JOB:
Format the lines below as a numbered list, leaving out any blank lines.

AVAILABLE RECORDS:
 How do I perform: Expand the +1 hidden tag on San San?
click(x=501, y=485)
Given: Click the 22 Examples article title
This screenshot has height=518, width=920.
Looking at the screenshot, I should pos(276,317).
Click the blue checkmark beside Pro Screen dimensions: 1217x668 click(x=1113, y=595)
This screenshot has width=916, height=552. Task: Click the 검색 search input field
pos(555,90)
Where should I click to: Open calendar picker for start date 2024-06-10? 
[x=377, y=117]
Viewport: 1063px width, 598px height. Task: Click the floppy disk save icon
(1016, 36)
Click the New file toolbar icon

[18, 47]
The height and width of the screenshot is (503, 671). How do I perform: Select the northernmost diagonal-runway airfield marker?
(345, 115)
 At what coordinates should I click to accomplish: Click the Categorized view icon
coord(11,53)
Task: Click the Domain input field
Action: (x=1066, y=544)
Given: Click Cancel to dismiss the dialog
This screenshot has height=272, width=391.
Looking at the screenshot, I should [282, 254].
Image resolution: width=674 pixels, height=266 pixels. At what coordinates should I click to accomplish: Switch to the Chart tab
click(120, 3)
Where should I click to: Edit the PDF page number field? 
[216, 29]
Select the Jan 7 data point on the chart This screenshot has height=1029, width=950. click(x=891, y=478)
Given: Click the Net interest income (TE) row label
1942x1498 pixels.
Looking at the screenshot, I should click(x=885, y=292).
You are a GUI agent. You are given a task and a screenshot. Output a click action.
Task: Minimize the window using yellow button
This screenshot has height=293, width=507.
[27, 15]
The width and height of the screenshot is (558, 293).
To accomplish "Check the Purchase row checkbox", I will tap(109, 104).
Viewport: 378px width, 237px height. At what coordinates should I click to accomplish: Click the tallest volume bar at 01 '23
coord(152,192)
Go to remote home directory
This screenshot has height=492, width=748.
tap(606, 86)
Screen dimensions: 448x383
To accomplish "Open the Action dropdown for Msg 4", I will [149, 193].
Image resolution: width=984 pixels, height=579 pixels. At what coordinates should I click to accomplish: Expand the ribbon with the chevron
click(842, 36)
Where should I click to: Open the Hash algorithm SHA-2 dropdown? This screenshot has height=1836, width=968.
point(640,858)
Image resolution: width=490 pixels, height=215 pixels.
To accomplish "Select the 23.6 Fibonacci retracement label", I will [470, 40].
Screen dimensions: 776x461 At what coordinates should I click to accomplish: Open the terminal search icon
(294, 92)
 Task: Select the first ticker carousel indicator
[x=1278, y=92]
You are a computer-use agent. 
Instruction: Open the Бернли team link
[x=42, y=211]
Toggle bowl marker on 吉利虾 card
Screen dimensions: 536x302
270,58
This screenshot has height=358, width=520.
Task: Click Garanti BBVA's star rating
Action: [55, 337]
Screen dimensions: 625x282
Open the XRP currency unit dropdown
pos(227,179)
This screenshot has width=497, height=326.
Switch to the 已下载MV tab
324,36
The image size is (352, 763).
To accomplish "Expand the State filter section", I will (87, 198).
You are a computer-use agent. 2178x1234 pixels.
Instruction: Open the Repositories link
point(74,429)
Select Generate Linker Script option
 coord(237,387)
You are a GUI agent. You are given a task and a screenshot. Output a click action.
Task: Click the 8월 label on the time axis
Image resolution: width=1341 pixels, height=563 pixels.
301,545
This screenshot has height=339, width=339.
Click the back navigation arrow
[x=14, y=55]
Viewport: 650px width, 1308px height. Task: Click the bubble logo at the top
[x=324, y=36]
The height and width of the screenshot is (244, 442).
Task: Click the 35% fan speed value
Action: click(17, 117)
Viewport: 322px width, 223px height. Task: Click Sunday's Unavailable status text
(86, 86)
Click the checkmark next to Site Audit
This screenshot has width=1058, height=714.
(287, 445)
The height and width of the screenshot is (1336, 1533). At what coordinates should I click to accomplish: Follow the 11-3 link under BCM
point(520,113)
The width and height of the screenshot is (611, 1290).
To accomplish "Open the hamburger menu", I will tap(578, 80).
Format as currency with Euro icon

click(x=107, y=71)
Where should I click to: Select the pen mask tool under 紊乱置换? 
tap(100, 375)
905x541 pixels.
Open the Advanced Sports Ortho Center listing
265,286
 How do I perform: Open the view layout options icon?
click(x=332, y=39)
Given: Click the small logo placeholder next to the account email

WRITTEN ANSWER:
1.  How do I perform: Expand the +1 hidden tag on San San?
2. click(x=501, y=485)
3. Given: Click the 22 Examples article title
4. This screenshot has height=518, width=920.
5. Looking at the screenshot, I should pos(276,317).
6. Click the blue checkmark beside Pro Screen dimensions: 1217x668 click(x=1113, y=595)
7. This screenshot has width=916, height=552. Task: Click the 검색 search input field
8. pos(555,90)
9. Where should I click to: Open calendar picker for start date 2024-06-10? 
10. [x=377, y=117]
11. Viewport: 1063px width, 598px height. Task: Click the floppy disk save icon
12. (1016, 36)
13. Click the New file toolbar icon
14. [18, 47]
15. The height and width of the screenshot is (503, 671). How do I perform: Select the northernmost diagonal-runway airfield marker?
16. (345, 115)
17.  At what coordinates should I click to accomplish: Click the Categorized view icon
18. coord(11,53)
19. Task: Click the Domain input field
20. Action: (x=1066, y=544)
21. Given: Click Cancel to dismiss the dialog
22. This screenshot has height=272, width=391.
23. Looking at the screenshot, I should [282, 254].
24. Image resolution: width=674 pixels, height=266 pixels. At what coordinates should I click to accomplish: Switch to the Chart tab
25. click(120, 3)
26. Where should I click to: Edit the PDF page number field? 
27. [216, 29]
28. Select the Jan 7 data point on the chart This screenshot has height=1029, width=950. click(x=891, y=478)
29. Given: Click the Net interest income (TE) row label
30. 1942x1498 pixels.
31. Looking at the screenshot, I should click(x=885, y=292).
32. You are a GUI agent. You are given a task and a screenshot. Output a click action.
33. Task: Minimize the window using yellow button
34. This screenshot has height=293, width=507.
35. [27, 15]
36. The width and height of the screenshot is (558, 293).
37. To accomplish "Check the Purchase row checkbox", I will tap(109, 104).
38. Viewport: 378px width, 237px height. At what coordinates should I click to accomplish: Click the tallest volume bar at 01 '23
39. coord(152,192)
40. Go to remote home directory
41. This screenshot has height=492, width=748.
42. tap(606, 86)
43. Screen dimensions: 448x383
44. To accomplish "Open the Action dropdown for Msg 4", I will [149, 193].
45. Image resolution: width=984 pixels, height=579 pixels. At what coordinates should I click to accomplish: Expand the ribbon with the chevron
46. click(842, 36)
47. Where should I click to: Open the Hash algorithm SHA-2 dropdown? This screenshot has height=1836, width=968.
48. point(640,858)
49. Image resolution: width=490 pixels, height=215 pixels.
50. To accomplish "Select the 23.6 Fibonacci retracement label", I will [470, 40].
51. Screen dimensions: 776x461 At what coordinates should I click to accomplish: Open the terminal search icon
52. (294, 92)
53.  Task: Select the first ticker carousel indicator
54. [x=1278, y=92]
55. You are a computer-use agent. 
56. Instruction: Open the Бернли team link
57. [x=42, y=211]
58. Toggle bowl marker on 吉利虾 card
59. Screen dimensions: 536x302
60. 270,58
61. This screenshot has height=358, width=520.
62. Task: Click Garanti BBVA's star rating
63. Action: [55, 337]
64. Screen dimensions: 625x282
65. Open the XRP currency unit dropdown
66. pos(227,179)
67. This screenshot has width=497, height=326.
68. Switch to the 已下载MV tab
69. 324,36
70. The image size is (352, 763).
71. To accomplish "Expand the State filter section", I will (87, 198).
72. You are a computer-use agent. 2178x1234 pixels.
73. Instruction: Open the Repositories link
74. point(74,429)
75. Select Generate Linker Script option
76.  coord(237,387)
77. You are a GUI agent. You are given a task and a screenshot. Output a click action.
78. Task: Click the 8월 label on the time axis
79. Image resolution: width=1341 pixels, height=563 pixels.
80. 301,545
81. This screenshot has height=339, width=339.
82. Click the back navigation arrow
83. [x=14, y=55]
84. Viewport: 650px width, 1308px height. Task: Click the bubble logo at the top
85. [x=324, y=36]
86. The height and width of the screenshot is (244, 442).
87. Task: Click the 35% fan speed value
88. Action: click(17, 117)
89. Viewport: 322px width, 223px height. Task: Click Sunday's Unavailable status text
90. (86, 86)
91. Click the checkmark next to Site Audit
92. This screenshot has width=1058, height=714.
93. (287, 445)
94. The height and width of the screenshot is (1336, 1533). At what coordinates should I click to accomplish: Follow the 11-3 link under BCM
95. point(520,113)
96. The width and height of the screenshot is (611, 1290).
97. To accomplish "Open the hamburger menu", I will tap(578, 80).
98. Format as currency with Euro icon
99. click(x=107, y=71)
100. Where should I click to: Select the pen mask tool under 紊乱置换? 
101. tap(100, 375)
102. 905x541 pixels.
103. Open the Advanced Sports Ortho Center listing
104. 265,286
105.  How do I perform: Open the view layout options icon?
106. click(x=332, y=39)
107. Given: Click the small logo placeholder next to the account email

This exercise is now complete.